Try it
The material below contains a line with "1431x801 pixels." and a line with "Where should I click to: Click". Copy exactly those two lines and all lines between them.

++++ Records for the exercise

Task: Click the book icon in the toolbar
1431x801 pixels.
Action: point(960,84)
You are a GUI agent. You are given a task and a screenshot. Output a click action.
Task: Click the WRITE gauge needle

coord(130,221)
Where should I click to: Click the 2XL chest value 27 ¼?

++++++++
++++ Records for the exercise

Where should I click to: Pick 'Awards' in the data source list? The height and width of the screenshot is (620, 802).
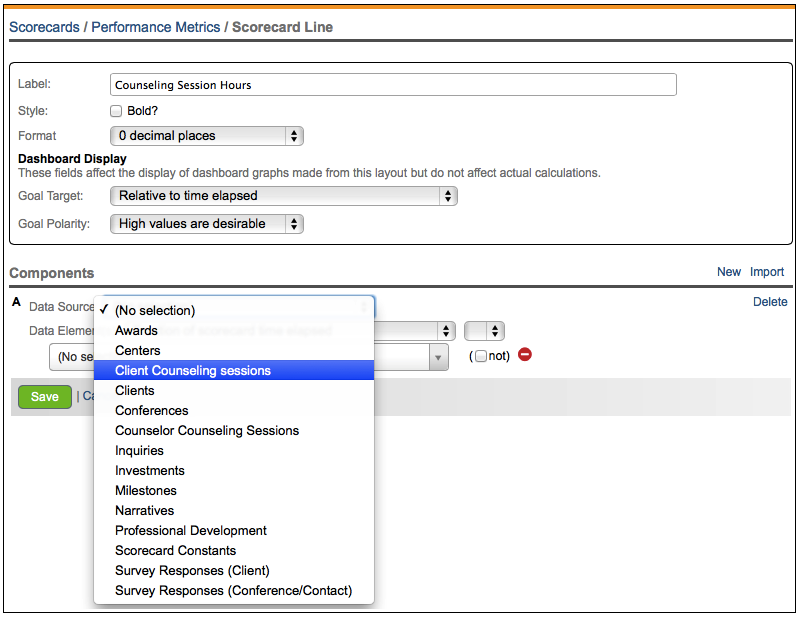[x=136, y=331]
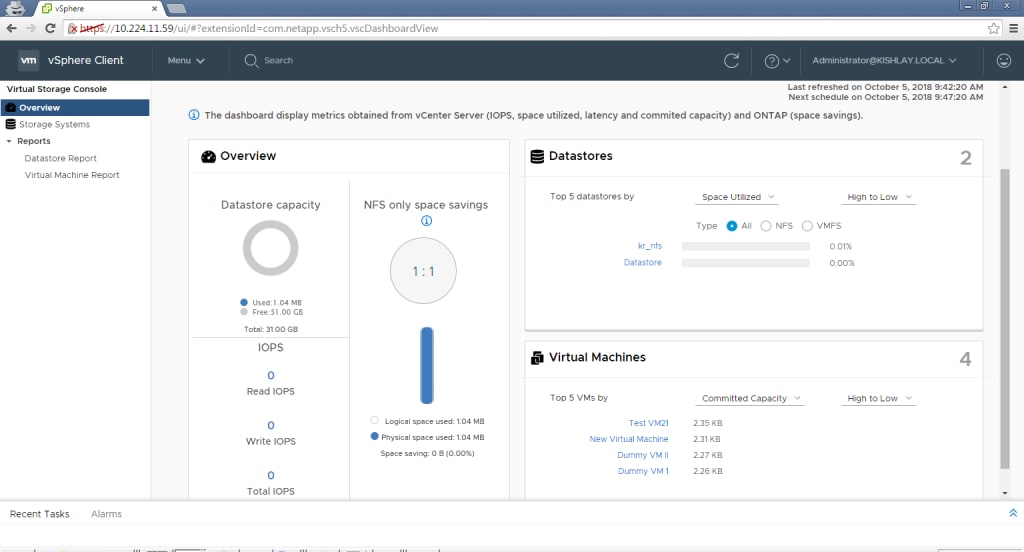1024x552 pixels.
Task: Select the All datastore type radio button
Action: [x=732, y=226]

++++++++
++++ Records for the exercise

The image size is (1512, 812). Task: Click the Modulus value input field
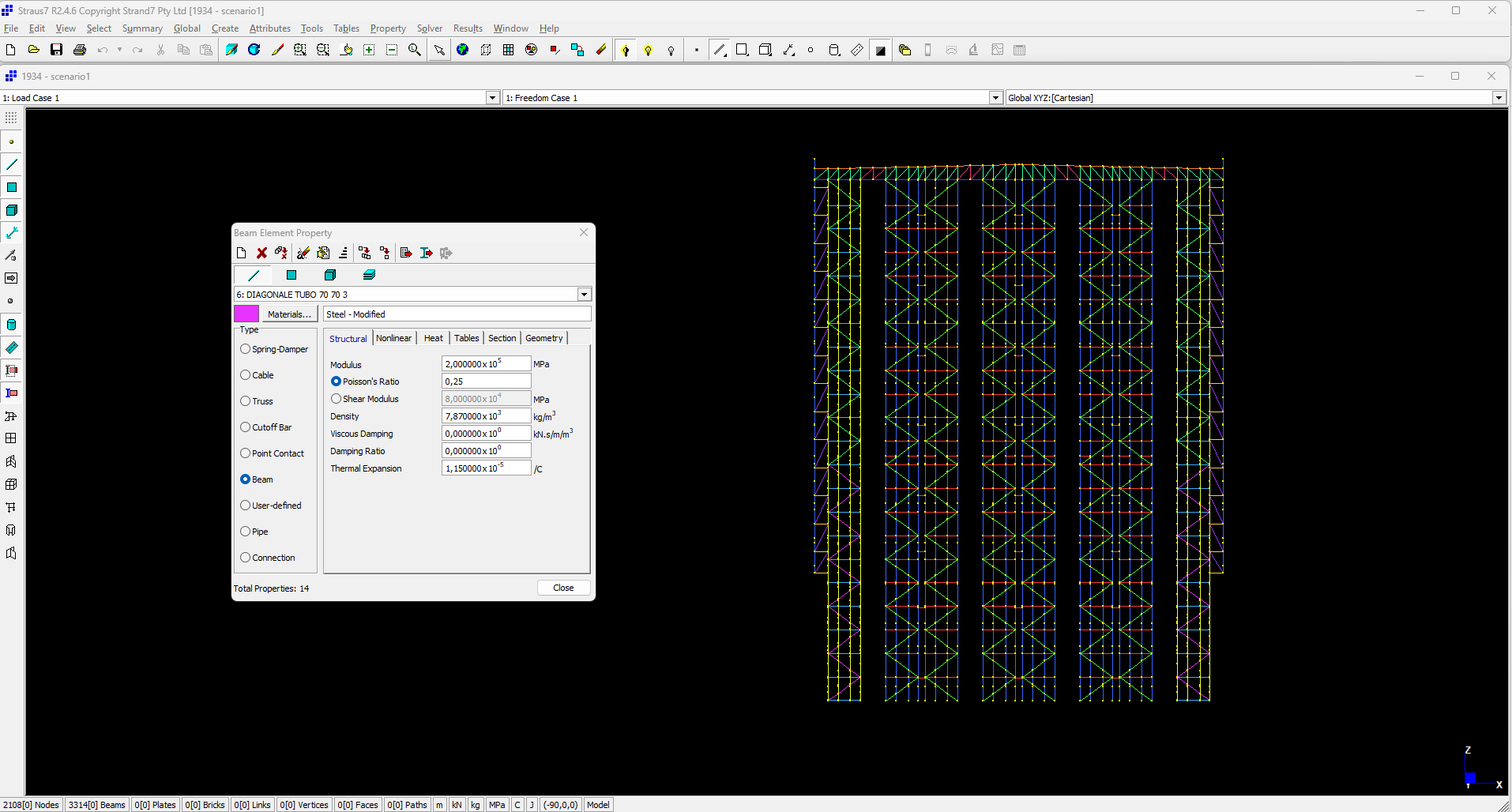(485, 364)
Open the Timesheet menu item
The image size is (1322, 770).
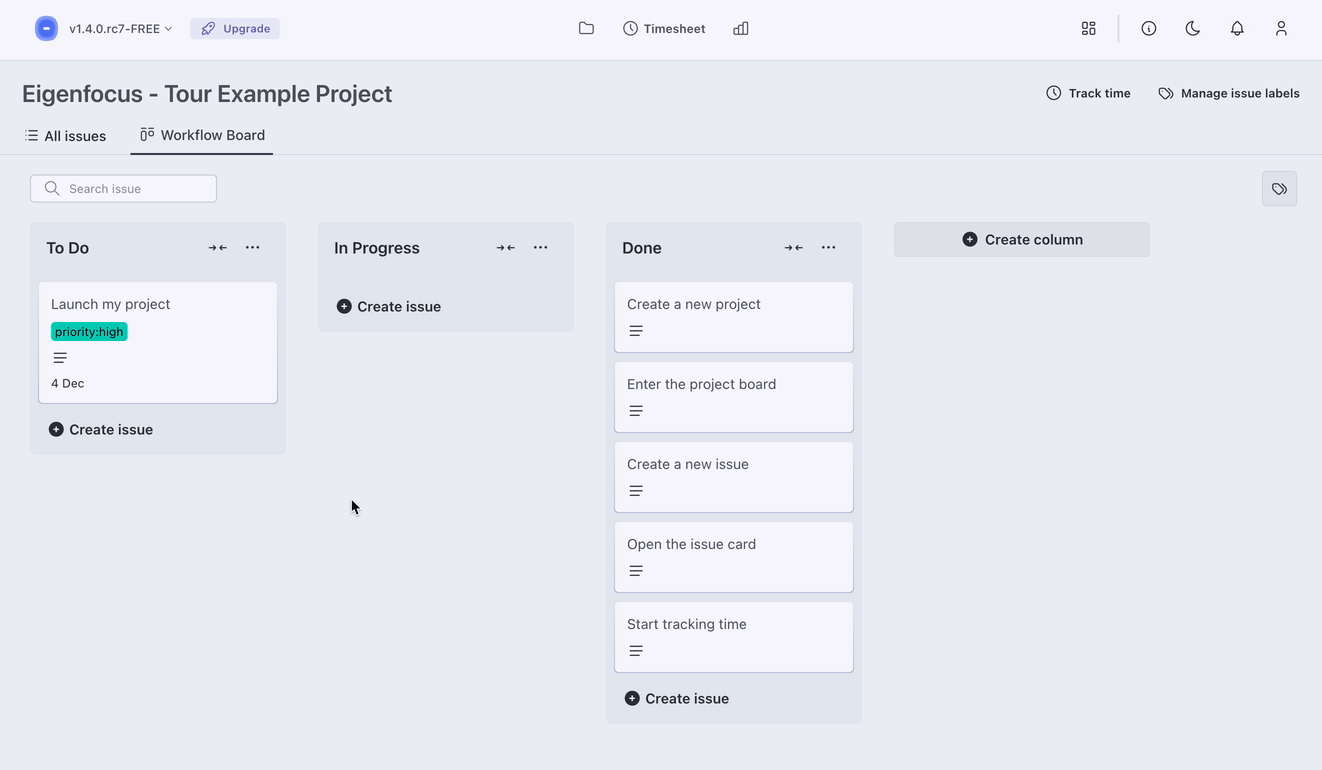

++++++++

Answer box
1431x801 pixels.
Action: point(960,84)
You are a GUI agent. You are given a task and a screenshot. Output a click action.
Task: Click the WRITE gauge needle

coord(130,221)
Where should I click to: Click the 2XL chest value 27 ¼?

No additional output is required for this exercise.